## begin Exercise inputs
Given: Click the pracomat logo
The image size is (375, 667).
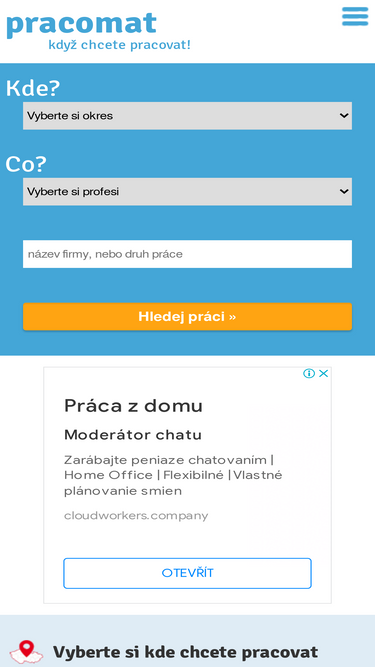Looking at the screenshot, I should (82, 24).
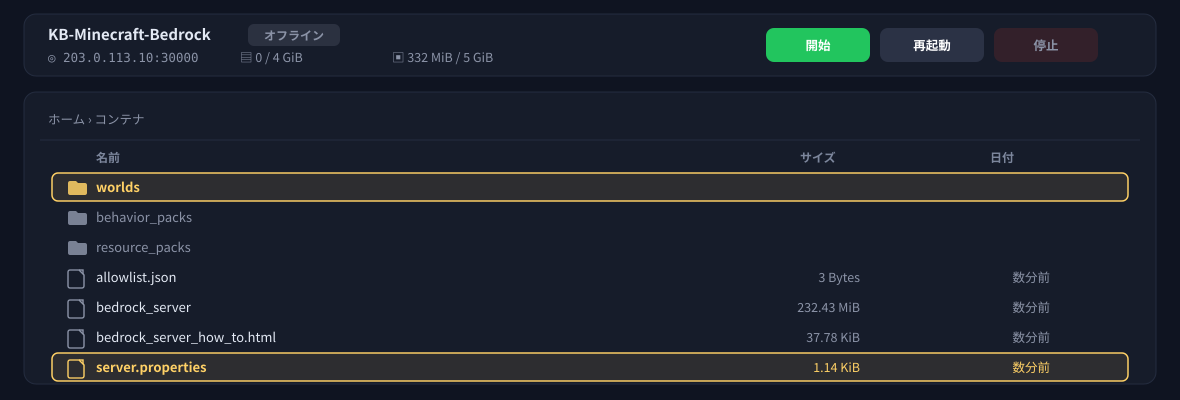Select the bedrock_server_how_to.html file icon
The image size is (1180, 400).
(x=76, y=338)

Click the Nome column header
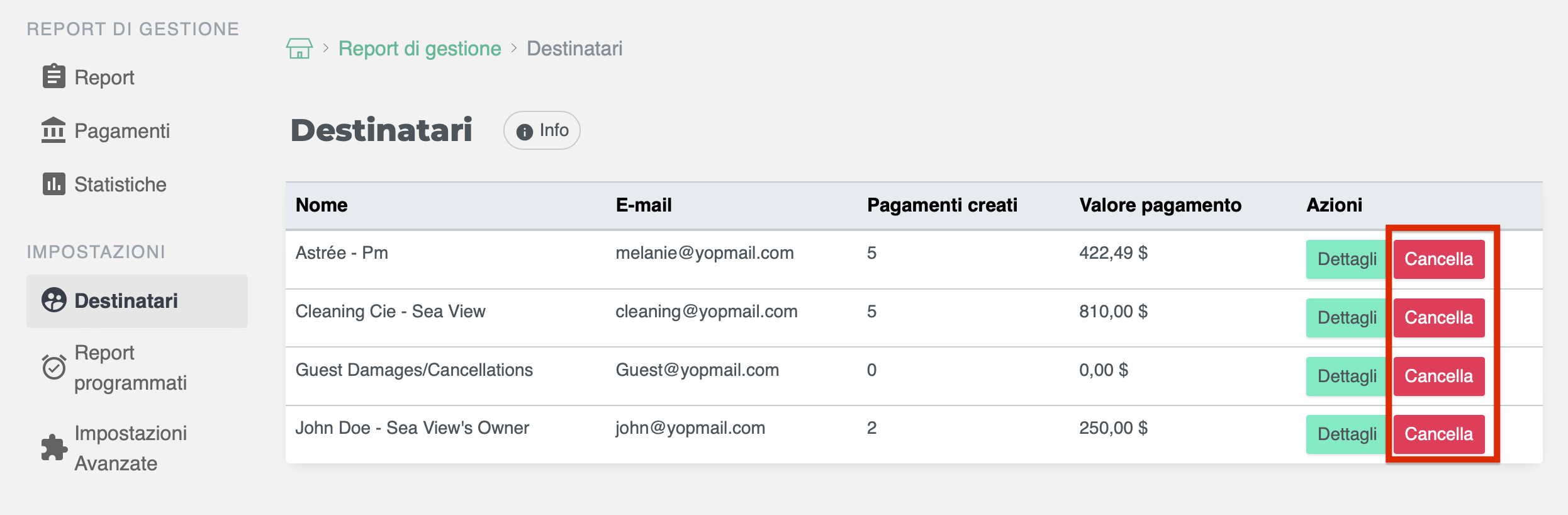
## end Exercise inputs
### Problem requirements
Update the listing above by replacing every "Click" with "Tap" and changing nothing else. Omit the pictures from your answer.

### Exercise answer
Given: Tap the pracomat logo
The image size is (375, 667).
Looking at the screenshot, I should (82, 24).
Select the bedrock_server_how_to.html file icon
The image size is (1180, 400).
(x=76, y=338)

Tap the Nome column header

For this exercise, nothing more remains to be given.